The case concerned two agreements, which Ryanair entered into in the mid-1990’s – one with the Walloon Region, owner of the airport, and the other with Brussels South Charleroi Airport – a public sector company, controlled by the Walloon Region, which manages and operates the airport as concession holder. The Walloon Region granted Ryanair a 50% reduction in landing charges compared with the regulatory level and undertook to compensate the airline for any loss of profit arising from subsequent changes in airport charges. Ryanair agreed in counterpart to base between two and four aircraft at Brussels South Charleroi Airport and to operate at least three rotations a day per aircraft for 15 years. The airport also agreed to collect one euro per passenger for the provision of ground handling services, rather than 10 euros collected from other users.
In 2004, the European Commission ruled that these incentives constituted state aid incompatible with the common market and ordered the Belgian government to recover around 14 million from Ryanair. Following an appeal by Ryanair against the decision last December, the European Court of First Instance concluded that “the Commission’s refusal to examine together the advantages granted by the Walloon Region and by BSCA and to apply the principle of the private investor in a market economy to the measures adopted by the Walloon Region, in spite of the economic links binding those two entities, is vitiated by an error in law”, and therefore annulled the decision.
Marcel Buelens, CEO, Brussels South Charleroi Airport, believes the consequences for other SMAG airports are positive. “As long as both parties – the airport, its shareholders and the airline – are happy with the agreement and the results, the outcome can only be considered as being positive,” he said. “In some areas of Europe funding a route with state aid can be considered as a necessity.
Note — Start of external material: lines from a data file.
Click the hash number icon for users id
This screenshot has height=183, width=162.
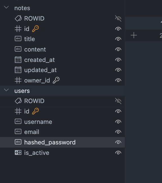18,111
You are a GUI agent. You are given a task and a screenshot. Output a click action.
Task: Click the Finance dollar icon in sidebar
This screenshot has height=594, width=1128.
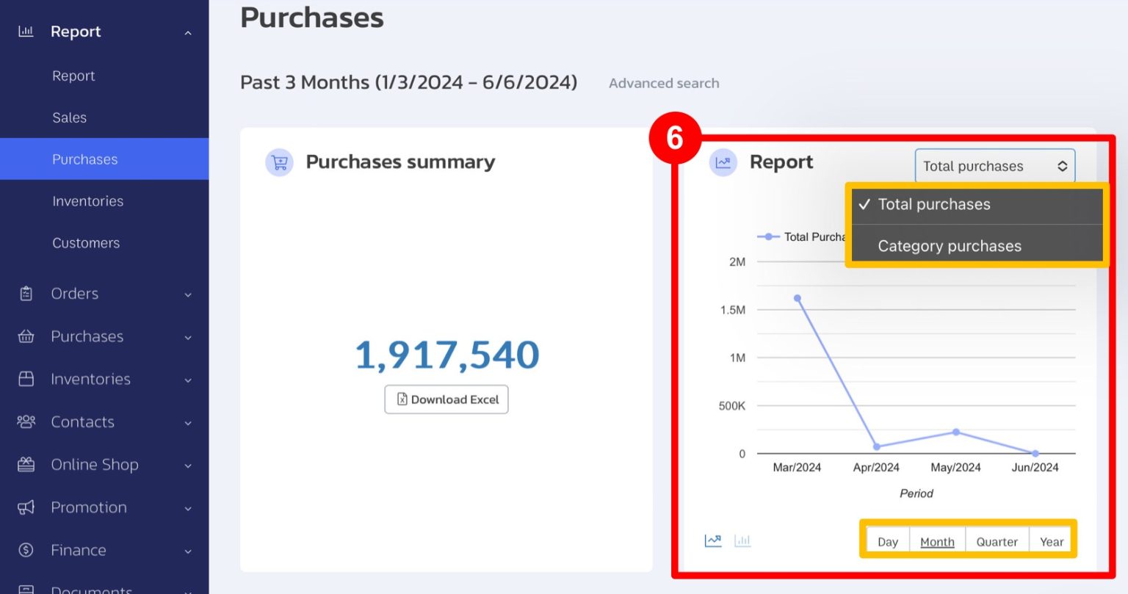pyautogui.click(x=26, y=550)
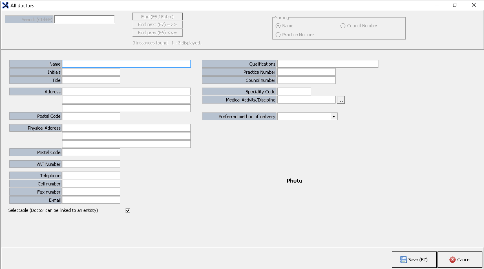
Task: Select the Name sorting radio button
Action: (x=278, y=26)
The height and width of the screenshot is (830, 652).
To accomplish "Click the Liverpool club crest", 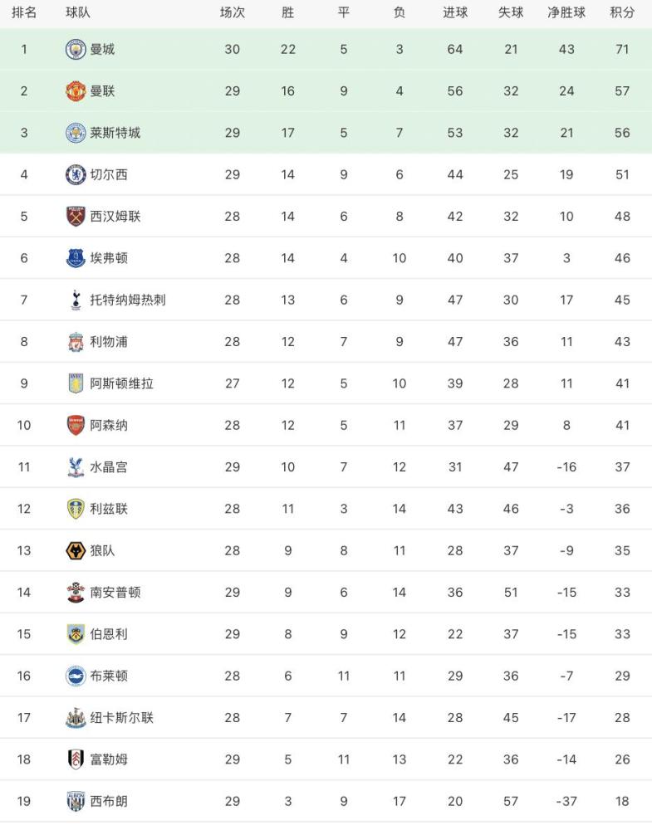I will tap(76, 342).
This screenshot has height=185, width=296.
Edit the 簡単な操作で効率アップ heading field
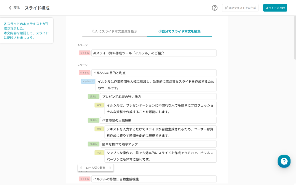click(x=158, y=144)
We at Brussels South Charleroi, however, do not fund a route entirely by public aid. We use the EU’s ‘De Minimis’ system, which is clear, fair and concise.”
It is essential that the importance of airports as engines of economic development is recognised – they provide significant revenues to their regions and these benefits must be preserved. Ryanair CEO Michael O’Leary said: “Charleroi Airport has been the model for how small regional and secondary airports around Europe can transform themselves from unused airfields into growing profitable international airports, which are providing regional growth, new jobs, lower fares, competition and choice for millions of European consumers.” In 1997 – Ryanair’s first year of operation at the airport – traffic reached 200,000 passengers. Last year, total passenger traffic at the airport increased 20% year-on-year, to almost 3 million passengers.
Cooperation between airports and their regions is increasing, with many looking to new air services to boost economic growth. The European Court of First Instance ruling in the Ryanair/Charleroi case recognises a wider application of compliance with private investor principles and with European legislation. “The Commission decided that it will not appeal the decision of the Court of First Instance (CFI). We will now study the matter further and the Commission will issue a new decision implementing the Court’s decision,” said a spokesman for European Commission Vice-President Antonio Tajani when asked about its response to the CFI ruling. It remains to be seen how the scheduled revision of the European Commission’s own guidelines in this regard, will reflect this latest development.